### ACTIVITY
Among the entries below, please repeat exactly and only the lines from the line containing "Given: Switch to the 신디케이션 tab" to the line containing "Task: Click the İstinye", both lines included.

(Excerpts from a dataset)
____

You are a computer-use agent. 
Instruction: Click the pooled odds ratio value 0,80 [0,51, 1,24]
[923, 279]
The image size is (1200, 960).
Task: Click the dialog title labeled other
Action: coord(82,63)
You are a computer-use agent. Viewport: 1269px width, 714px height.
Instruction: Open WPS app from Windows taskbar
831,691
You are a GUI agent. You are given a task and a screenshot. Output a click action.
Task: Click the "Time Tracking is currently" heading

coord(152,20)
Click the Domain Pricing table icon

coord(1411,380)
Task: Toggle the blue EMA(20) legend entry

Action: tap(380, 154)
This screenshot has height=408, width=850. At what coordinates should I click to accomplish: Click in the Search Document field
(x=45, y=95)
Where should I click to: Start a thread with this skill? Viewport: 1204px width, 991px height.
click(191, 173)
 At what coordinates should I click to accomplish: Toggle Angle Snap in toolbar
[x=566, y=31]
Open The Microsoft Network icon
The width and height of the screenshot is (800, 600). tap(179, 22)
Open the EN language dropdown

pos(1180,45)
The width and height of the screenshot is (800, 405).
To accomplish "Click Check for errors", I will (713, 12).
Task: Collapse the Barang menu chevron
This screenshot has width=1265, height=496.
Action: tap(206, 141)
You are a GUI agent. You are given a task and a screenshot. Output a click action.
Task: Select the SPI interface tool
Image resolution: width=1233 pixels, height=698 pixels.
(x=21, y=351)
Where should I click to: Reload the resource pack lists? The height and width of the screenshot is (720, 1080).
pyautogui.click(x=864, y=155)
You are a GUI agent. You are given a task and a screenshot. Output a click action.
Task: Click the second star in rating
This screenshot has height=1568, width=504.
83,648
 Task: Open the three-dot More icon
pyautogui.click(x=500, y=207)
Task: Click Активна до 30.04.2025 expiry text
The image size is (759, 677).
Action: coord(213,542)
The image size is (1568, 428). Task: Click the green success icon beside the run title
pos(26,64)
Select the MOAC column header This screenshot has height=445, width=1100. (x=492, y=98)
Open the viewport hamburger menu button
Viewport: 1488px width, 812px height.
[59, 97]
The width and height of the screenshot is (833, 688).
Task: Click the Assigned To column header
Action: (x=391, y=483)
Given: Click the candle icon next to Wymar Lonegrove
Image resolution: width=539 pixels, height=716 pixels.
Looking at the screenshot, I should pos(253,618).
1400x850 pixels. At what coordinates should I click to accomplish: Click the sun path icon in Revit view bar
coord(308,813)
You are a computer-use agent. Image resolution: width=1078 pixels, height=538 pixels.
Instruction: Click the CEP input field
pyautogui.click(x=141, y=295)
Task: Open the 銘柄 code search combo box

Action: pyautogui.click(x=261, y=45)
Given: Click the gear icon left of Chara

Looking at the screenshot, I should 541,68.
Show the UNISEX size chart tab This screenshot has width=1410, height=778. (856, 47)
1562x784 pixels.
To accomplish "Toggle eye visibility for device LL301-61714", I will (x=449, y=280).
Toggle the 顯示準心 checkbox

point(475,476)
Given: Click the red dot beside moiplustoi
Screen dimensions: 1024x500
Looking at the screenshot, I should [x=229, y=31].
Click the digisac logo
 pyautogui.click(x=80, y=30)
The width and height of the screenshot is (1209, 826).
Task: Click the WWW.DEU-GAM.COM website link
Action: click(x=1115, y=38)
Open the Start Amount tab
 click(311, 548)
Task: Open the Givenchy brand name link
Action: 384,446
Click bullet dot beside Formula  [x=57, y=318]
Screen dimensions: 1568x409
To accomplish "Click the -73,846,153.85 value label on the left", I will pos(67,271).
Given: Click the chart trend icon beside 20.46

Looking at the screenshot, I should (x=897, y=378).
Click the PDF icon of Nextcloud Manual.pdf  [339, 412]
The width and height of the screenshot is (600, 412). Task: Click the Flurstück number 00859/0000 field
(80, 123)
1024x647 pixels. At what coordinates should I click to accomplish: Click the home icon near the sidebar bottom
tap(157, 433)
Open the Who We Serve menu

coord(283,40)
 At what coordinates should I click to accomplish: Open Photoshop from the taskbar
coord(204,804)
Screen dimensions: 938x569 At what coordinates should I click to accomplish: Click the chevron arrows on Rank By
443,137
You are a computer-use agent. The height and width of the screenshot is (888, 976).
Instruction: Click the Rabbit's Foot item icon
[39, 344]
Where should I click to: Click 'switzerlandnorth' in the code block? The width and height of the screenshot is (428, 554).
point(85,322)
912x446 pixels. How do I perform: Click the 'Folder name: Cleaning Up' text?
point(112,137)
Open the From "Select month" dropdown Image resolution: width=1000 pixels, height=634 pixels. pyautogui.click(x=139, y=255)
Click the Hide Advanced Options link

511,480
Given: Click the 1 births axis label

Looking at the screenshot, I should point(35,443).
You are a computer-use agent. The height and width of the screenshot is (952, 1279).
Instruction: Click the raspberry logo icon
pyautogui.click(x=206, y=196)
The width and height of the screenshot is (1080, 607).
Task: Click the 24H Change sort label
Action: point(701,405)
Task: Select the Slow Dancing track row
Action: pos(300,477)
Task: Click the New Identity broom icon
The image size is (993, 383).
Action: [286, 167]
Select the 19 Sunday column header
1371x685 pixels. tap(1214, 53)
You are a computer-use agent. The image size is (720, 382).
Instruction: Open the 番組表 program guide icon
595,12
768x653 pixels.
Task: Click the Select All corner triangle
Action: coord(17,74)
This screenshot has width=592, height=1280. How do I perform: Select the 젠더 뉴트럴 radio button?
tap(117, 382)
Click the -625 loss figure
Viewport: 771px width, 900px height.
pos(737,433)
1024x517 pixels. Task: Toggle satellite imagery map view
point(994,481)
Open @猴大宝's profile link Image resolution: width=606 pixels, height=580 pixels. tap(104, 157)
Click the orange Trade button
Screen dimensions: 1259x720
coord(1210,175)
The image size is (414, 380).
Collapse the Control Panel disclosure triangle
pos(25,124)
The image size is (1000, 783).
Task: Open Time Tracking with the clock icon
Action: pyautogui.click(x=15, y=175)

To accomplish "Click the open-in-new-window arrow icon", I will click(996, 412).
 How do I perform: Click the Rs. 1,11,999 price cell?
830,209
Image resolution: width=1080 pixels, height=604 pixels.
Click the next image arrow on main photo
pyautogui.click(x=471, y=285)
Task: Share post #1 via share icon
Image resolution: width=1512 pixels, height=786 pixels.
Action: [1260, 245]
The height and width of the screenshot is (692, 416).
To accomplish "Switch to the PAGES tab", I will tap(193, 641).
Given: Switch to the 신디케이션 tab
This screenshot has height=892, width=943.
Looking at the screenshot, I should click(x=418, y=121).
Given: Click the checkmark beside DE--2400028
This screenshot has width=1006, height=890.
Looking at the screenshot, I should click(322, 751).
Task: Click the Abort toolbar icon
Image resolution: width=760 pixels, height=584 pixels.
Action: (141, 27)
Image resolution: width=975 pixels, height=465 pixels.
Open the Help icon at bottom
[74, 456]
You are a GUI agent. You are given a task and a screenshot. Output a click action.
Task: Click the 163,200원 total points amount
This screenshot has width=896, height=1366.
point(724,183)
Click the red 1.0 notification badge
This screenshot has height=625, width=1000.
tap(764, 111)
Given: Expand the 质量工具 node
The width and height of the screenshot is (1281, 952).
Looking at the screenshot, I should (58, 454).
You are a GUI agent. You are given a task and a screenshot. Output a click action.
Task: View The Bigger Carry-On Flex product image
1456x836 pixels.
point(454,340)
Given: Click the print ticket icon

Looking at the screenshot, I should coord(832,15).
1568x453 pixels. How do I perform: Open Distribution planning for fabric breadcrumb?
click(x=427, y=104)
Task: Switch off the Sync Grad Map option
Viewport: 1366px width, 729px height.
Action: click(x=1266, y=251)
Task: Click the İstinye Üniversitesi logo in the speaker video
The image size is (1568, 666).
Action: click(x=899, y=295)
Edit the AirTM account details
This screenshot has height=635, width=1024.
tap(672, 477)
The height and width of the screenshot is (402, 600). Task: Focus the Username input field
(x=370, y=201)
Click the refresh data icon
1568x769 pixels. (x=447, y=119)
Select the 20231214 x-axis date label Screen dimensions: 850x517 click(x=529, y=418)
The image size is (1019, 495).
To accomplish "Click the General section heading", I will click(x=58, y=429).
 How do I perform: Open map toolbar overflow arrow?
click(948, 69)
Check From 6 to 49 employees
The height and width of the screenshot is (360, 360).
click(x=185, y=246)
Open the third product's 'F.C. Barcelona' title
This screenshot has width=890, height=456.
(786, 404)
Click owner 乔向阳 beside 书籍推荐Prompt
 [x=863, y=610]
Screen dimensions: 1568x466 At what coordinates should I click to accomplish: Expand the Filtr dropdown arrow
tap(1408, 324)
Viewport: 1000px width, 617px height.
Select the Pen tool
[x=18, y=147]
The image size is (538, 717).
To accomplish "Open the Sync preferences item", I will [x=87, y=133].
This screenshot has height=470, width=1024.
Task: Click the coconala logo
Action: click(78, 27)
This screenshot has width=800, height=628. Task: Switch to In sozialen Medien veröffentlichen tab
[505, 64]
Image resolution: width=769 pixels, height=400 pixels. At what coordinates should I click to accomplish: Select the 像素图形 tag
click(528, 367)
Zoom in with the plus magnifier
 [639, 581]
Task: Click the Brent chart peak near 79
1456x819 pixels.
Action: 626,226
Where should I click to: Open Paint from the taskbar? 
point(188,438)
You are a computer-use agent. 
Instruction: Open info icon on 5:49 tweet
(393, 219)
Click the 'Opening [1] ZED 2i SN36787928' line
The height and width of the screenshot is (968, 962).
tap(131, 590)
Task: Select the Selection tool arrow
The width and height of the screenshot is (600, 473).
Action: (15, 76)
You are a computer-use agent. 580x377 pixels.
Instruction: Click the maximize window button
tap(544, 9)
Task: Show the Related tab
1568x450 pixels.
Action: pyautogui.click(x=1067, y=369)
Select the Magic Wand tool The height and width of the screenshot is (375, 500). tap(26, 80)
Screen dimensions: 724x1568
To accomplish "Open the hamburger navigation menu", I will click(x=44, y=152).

____

### WRITTEN RESPONSE
Given: Switch to the 신디케이션 tab
This screenshot has height=892, width=943.
Looking at the screenshot, I should click(x=418, y=121).
Given: Click the checkmark beside DE--2400028
This screenshot has width=1006, height=890.
Looking at the screenshot, I should click(322, 751).
Task: Click the Abort toolbar icon
Image resolution: width=760 pixels, height=584 pixels.
Action: (141, 27)
Image resolution: width=975 pixels, height=465 pixels.
Open the Help icon at bottom
[74, 456]
You are a GUI agent. You are given a task and a screenshot. Output a click action.
Task: Click the 163,200원 total points amount
This screenshot has width=896, height=1366.
point(724,183)
Click the red 1.0 notification badge
This screenshot has height=625, width=1000.
tap(764, 111)
Given: Expand the 质量工具 node
The width and height of the screenshot is (1281, 952).
Looking at the screenshot, I should (58, 454).
You are a GUI agent. You are given a task and a screenshot. Output a click action.
Task: View The Bigger Carry-On Flex product image
1456x836 pixels.
point(454,340)
Given: Click the print ticket icon

Looking at the screenshot, I should coord(832,15).
1568x453 pixels. How do I perform: Open Distribution planning for fabric breadcrumb?
click(x=427, y=104)
Task: Switch off the Sync Grad Map option
Viewport: 1366px width, 729px height.
Action: click(x=1266, y=251)
Task: Click the İstinye Üniversitesi logo in the speaker video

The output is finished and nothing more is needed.